The Power of Reverence & Condensed Writing
[29:24]
- The conversation turns to the sacredness of daily life and geographical place, with both agreeing that writing—and reading—are acts of attention and reverence.
- Holly notes the essays are "distilled," with “not a word in there that doesn’t need to be there," attributing this to Sadiqa’s background in poetry.
“Poetry definitely is an education in concision and in making every word count...when I think about it, if that's done well, it’s still not really that there are extraneous words.” — Sadiqa de Meijer [36:15]
What Should Readers Take Away?
[31:54]
- Sadiqa doesn’t write simply to tell her story; she hopes to invite readers into a deeper, centralizing subjectivity—to move through the world with attentive reverence.
“My hope is that by going as deep as I can into what I've walked...that for the reader, that turns into inviting them into their experience, that I’m returning to them a sort of capacity…to inhabit that same subjectivity for themselves.” — Sadiqa de Meijer [31:54]
Upcoming Projects
[38:48]
- Sadiqa is finishing a new poetry collection, Kaf’s People (Signal Editions, 2026), which imagines a mythological homeland for people of mixed race or ethnicity, inspired by Mount Kaf in Islamic mythology.
“This book imagines a place…where people of mixed race or ethnicity, that is their homeland, and so it’s…imagining what a place like that would mean.” — Sadiqa de Meijer [38:48]
Notable Quotes
- “Try to write as closely as you can to how your mind works…then it will be really yours.” — Sadiqa de Meijer [14:26]
- “The through line is the notion of bones in this essay…poetic associative leaps.” — Sadiqa de Meijer [11:26]

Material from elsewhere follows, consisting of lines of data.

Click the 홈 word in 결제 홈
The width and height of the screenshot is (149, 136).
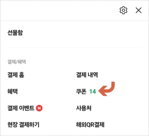point(22,75)
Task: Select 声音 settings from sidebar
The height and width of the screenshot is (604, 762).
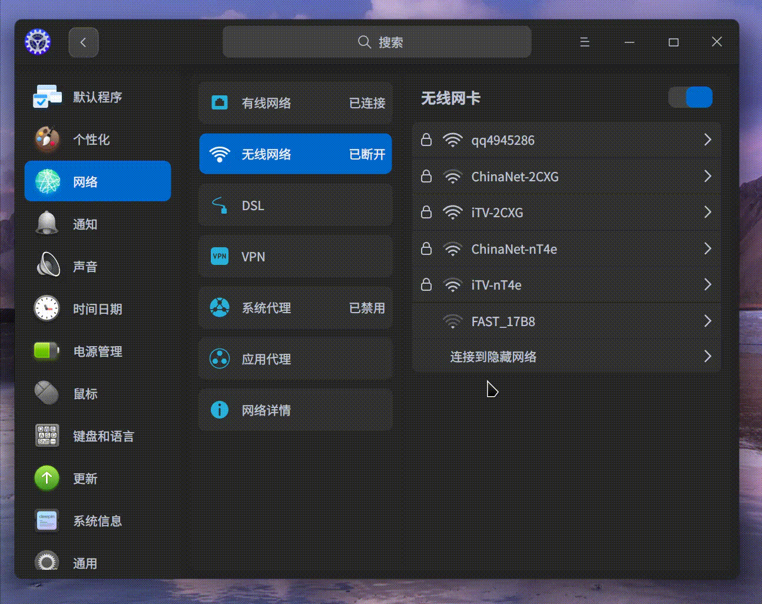Action: click(86, 266)
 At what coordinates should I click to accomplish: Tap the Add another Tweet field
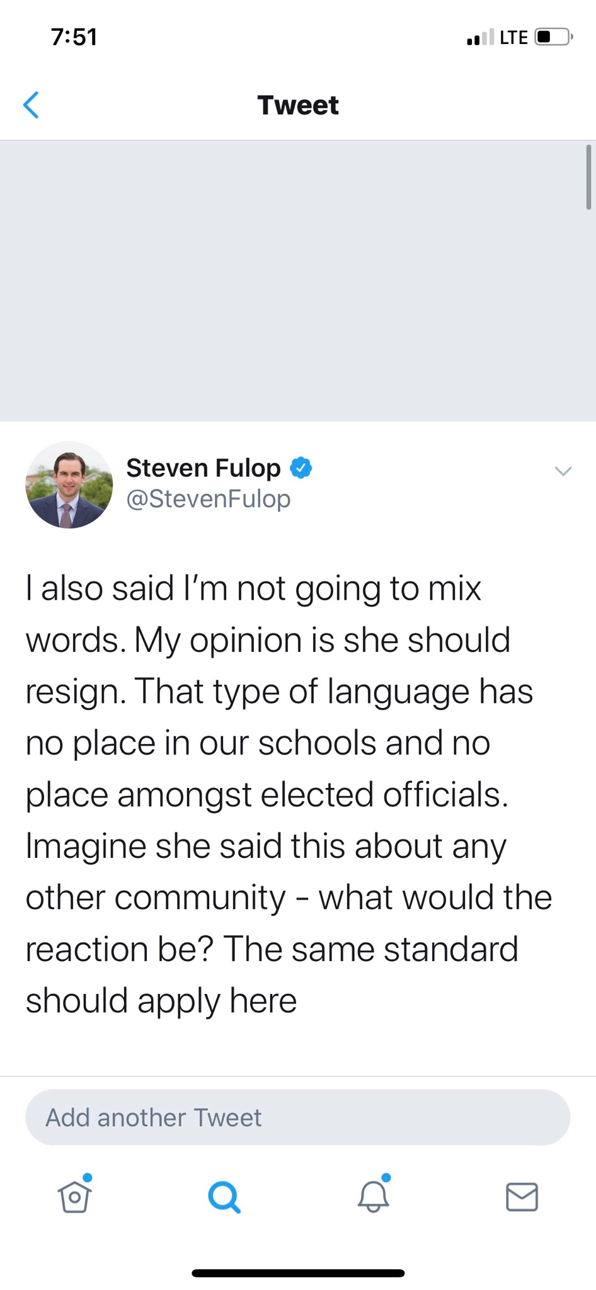tap(297, 1117)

- “The attention with which you gave everything you wrote about…that’s a word that describes how I felt about your writing—reverence.” — Holly Gattery [31:54]

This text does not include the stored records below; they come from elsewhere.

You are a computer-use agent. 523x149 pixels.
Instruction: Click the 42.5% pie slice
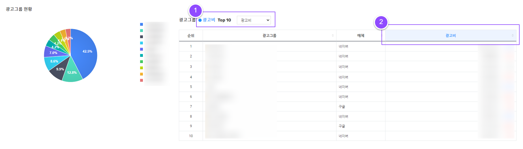click(x=86, y=52)
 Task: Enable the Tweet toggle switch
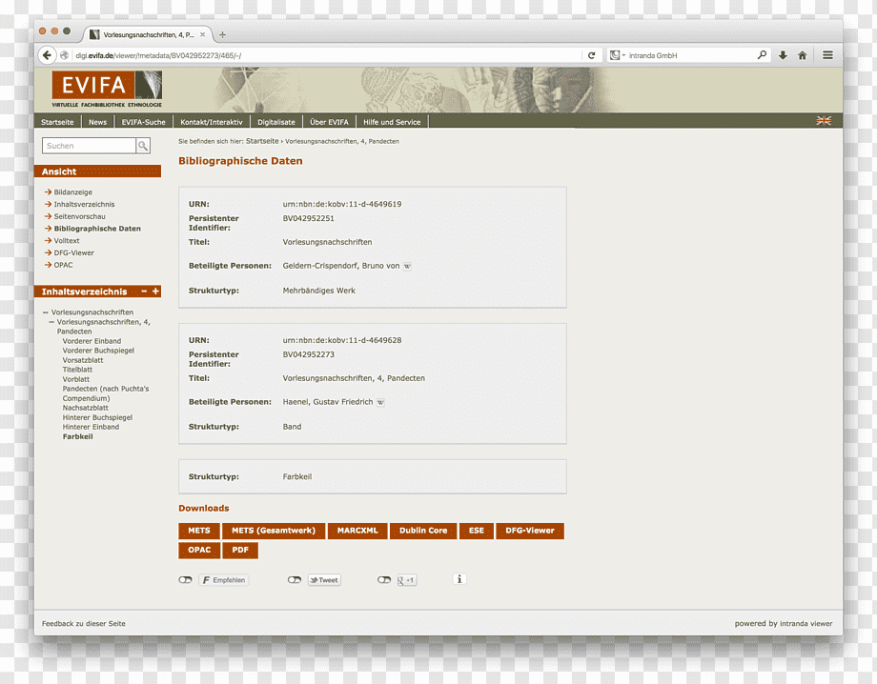295,579
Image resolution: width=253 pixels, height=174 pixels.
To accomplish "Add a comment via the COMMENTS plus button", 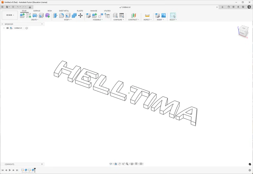I will click(x=42, y=164).
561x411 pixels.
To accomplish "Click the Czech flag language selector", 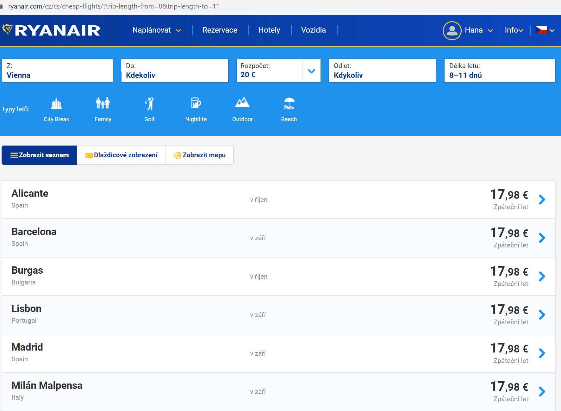I will click(x=542, y=30).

- “I don’t write to tell my story…my hope is that…for the reader, that turns around into inviting them into their experience.” — Sadiqa de Meijer [31:54]
- “Poetry definitely is an education in concision and in making every word count.” — Sadiqa de Meijer [36:15]

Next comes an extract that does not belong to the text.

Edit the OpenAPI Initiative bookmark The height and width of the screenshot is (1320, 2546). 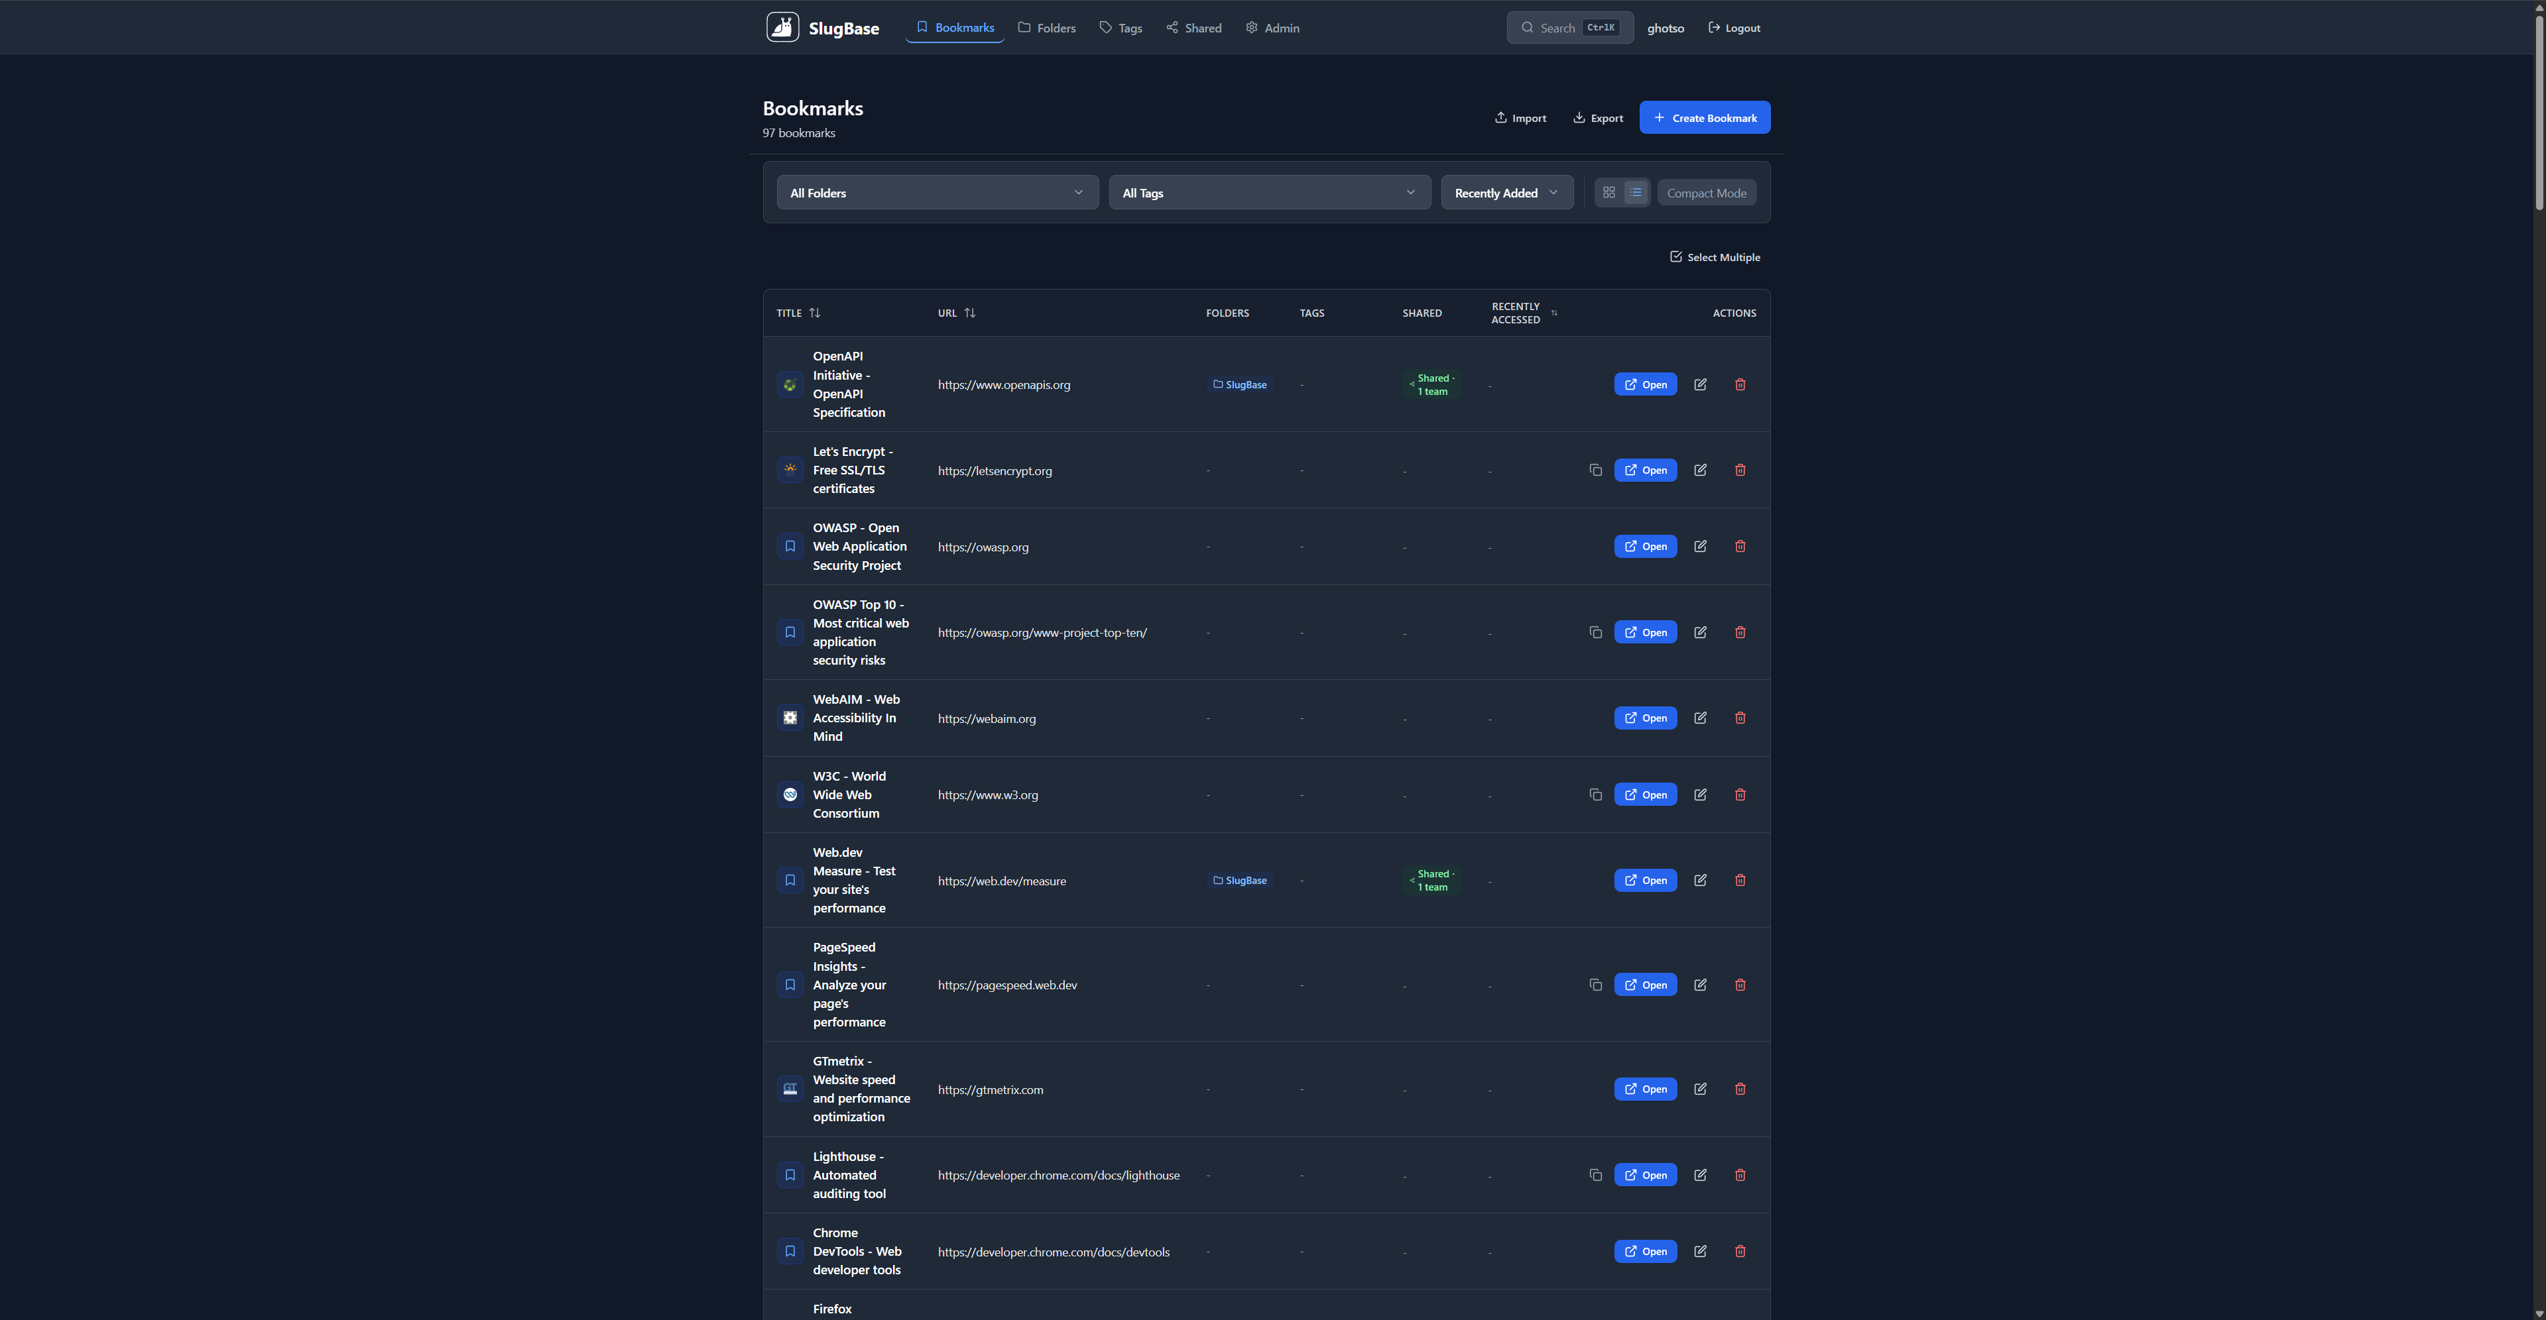[x=1701, y=384]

Timestamps for Key Segments
- 03:16 — Book origins and discovering the essay form
- 04:49 — First language, learning English, impact on writing
- 07:50 — Book cover and visual resonance
- 11:26 — Essay structure, writing about death, poetic movement
- 15:05 — Amsterdam excerpt: how places shape us
- 20:27 — Spirituality, faith, and embroidered correspondence
- 26:59 — Fieldwork, biology studies, and the meaning of reverence
- 31:54 — The intention behind the essays: reverence and invitation
- 36:15 — Poetry, concision, and the craft of distilled writing
- 38:48 — Upcoming project: Kaf’s People and mythologies of mixedness
Memorable Moments
-
Holly’s personal reflection on place and art:
“You see a piece of art and you’re like, I know that even though you’ve never seen it before…but it’s speaking to kind of a cellular recognition of a feeling.” [09:42] -
Joint laughter about coming at things slant—as writers whose minds don’t move linearly. [13:31]
Tone & Closing Sentiments
The episode is warm, contemplative, and attentive, mirroring the qualities of Sadiqa’s writing. Both host and guest display genuine curiosity, vulnerability, and reverence for the creative process, ending on a note of shared appreciation for nuanced, distilled, and attentive art-making.